中間選挙が終わると、米国民の関心は12年の大統領選挙に移る。焦点の1つはヒラリー・クリントン国務長官の動向だ。米マスコミ界の長老ボブ・ウッドワード氏は、オバマ大統領が2年後の再選にあたって同長官を副大統領候補に抜擢するという観測気球を飛ばした。2年後は副大統領、その4年後には大統領を目指すためという。


・マスコミ界の長老が挙げたアドバルーン

 ボブ・ウッドワード氏は現在ワシントン・ポストの編集主幹。1972年のウオーターゲート事件で頭角を現わして以来、米政治の中枢に食い込む調査報道の第一人者だ。その同氏が10月5日CNNテレビの番組で「オバマ大統領は12年の再選にあたって、クリントン国務長官を副大統領候補に抜擢し、バイデン副大統領を国務長官にする可能性がある」と発言した。政界の内幕に通じたマスコミ界の長老が以前から囁かれていたクリントン・バイデン交替説に言及したのだ。

 ウッドワード氏は9月下旬、16冊目となるノンフィクション「オバマの戦争」を出版したばかり。同氏によれば、この取材の過程で「クリントン長官のアドバイザーたちがクリントン・バイデンのポジション交替を現実的な可能性として検討している」ことがわかったと述べた。同氏は、こうした動きが出る背景として「オバマ大統領の再選を実現するには民主党を一本化し、クリントン長官の支持層である女性や中南米系住民の票を取り込む必要があるためだ」と指摘している。

 また、ウッドワード氏はもう1つの背景として「海外ではクリントン国務長官を将来大統領になる政治家と見做して対応する例があり、その面の影響力も無視できない」とも述べた。クリントン国務長官は現在63歳。このクリントン・バイデン交替案が実現し、12年選挙で民主党副大統領候補になれば、次の16年選挙で大統領候補になるのはほぼ確実。当選すれば、就任時に69歳3ヶ月だが、これは69歳11ヶ月の過去最高齢で就任した共和党レーガン大統領よりまだ若いという。


・ホワイトハウスは完全否定の姿勢だが

 このウッドワード氏の観測気球に対し、オバマ大統領陣営は潰しにかかる。同氏の発言の翌日、ホワイトハウスのギブズ報道官はCNNテレビで「ホワイトハウス内では、誰もクリントン・バイデン交替案など検討していない」と否定しようとした。だが、これは十分な否定ではなかった。ウッドワード氏は「クリントン長官のアドバイザーが検討している」と発言したのに対し、報道官は「ホワイトハウス内では誰も検討していない」と述べた。これはウッドワード氏発言を否定したことにならない。

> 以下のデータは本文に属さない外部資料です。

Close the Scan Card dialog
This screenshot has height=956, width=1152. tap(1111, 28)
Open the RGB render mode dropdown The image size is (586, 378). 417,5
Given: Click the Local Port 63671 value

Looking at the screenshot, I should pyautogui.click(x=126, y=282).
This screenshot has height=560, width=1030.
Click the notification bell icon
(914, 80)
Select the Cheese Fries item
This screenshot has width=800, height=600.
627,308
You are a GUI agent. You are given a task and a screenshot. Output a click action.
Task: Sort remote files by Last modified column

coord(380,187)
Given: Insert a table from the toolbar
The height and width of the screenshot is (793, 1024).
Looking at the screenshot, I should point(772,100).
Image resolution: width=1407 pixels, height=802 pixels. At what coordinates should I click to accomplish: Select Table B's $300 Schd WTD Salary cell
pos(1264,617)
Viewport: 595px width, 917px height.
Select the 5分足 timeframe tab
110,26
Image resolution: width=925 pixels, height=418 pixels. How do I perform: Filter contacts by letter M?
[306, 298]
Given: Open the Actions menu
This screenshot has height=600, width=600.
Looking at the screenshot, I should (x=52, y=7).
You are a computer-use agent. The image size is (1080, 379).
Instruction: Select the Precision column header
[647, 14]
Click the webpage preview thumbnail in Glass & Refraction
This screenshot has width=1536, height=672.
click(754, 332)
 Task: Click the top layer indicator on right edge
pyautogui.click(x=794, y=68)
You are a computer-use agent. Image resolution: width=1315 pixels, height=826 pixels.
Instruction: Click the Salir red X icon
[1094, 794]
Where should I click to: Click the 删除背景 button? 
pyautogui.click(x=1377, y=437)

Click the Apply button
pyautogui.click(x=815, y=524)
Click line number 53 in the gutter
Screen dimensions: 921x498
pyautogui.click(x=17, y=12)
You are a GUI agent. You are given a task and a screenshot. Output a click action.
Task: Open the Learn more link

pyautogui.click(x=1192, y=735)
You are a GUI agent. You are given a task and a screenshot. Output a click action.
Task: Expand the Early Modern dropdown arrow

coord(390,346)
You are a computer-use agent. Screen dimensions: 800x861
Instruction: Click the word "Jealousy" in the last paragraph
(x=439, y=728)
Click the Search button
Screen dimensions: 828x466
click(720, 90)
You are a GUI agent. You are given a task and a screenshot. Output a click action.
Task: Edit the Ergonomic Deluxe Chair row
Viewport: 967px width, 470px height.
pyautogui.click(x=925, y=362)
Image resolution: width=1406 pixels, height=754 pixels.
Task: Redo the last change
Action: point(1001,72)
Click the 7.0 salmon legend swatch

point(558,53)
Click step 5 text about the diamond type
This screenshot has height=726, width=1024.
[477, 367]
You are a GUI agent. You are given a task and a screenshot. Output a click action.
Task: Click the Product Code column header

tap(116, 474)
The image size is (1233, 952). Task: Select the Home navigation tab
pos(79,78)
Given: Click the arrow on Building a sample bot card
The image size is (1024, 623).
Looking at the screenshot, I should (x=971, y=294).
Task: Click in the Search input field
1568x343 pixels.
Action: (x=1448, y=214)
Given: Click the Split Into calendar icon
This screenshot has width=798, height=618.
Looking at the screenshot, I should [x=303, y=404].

 このためか、12日になってバイデン副大統領はニューヨーク・タイムズの記者とのインタビューの際、終わり際になってさりげなく「オバマ大統領から『次の選挙でも一緒に組まないか』と言われ、『組めたら嬉しい』と答えた」ことを明らかにした。しかし、バイデン副大統領はこの大統領との会話が何時行われたのかについては触れなかった。いずれにしても、クリントン・バイデン交替案をめぐって、オバマ陣営とクリントン陣営の間で水面下の駆け引きがあることがわかる。


・背景にオバマの再選不可能の危機感

 このような動きが出る背景には、最近のオバマ大統領の支持率低下がある。ギャラップ世論調査所が最近実施した調査結果では、オバマ大統領の支持率は40%前半。同大統領の再選を支持する国民は39%に対し、再選を支持しない国民は54%。歴代大統領の中では1994年中間選挙当時のクリントン元大統領と並ぶ最低水準となった。クリントン元大統領も低支持率が祟って中間選挙では大敗北を喫したが、選挙後に急速に支持率を回復し、96年の再選を果たすことができた。

 その原因の1つが、急回復した景気だった。92年クリントンが大統領に当選した年、景気は最低の状態で失業率は7.7%とピークだった。94年中間選挙時には、まだその影響が残ったが、その後急速に回復しクリントンが再選を迎えた96年には、失業率は5%を切る直前まで回復した。80年代のレーガン政権の構造改革で効率化が進んだことや、冷戦終結の結果、軍事予算が軽減。その結果の景気回復で税収も増加し、念願だった連邦予算を均衡予算とする見通しも立った。

 オバマ大統領も中間選挙時の低支持率でクリントン元大統領と並ぶが、問題は今後オバマ大統領もクリントン元大統領と同じように支持率を上げ、再選を確保できるかだ。 それには、クリントン元大統領当時と同じ経済の回復が望めるかにかかってくる。現在の失業率は9.6%、連邦予算の赤字1兆ドル。クリントン時代には冷戦終結とレーガノミックスの構造改革という置き土産があったが、今回それはない。クリントン国務長官を副大統領に据える交替案はそれに替わる力を持つだろうか。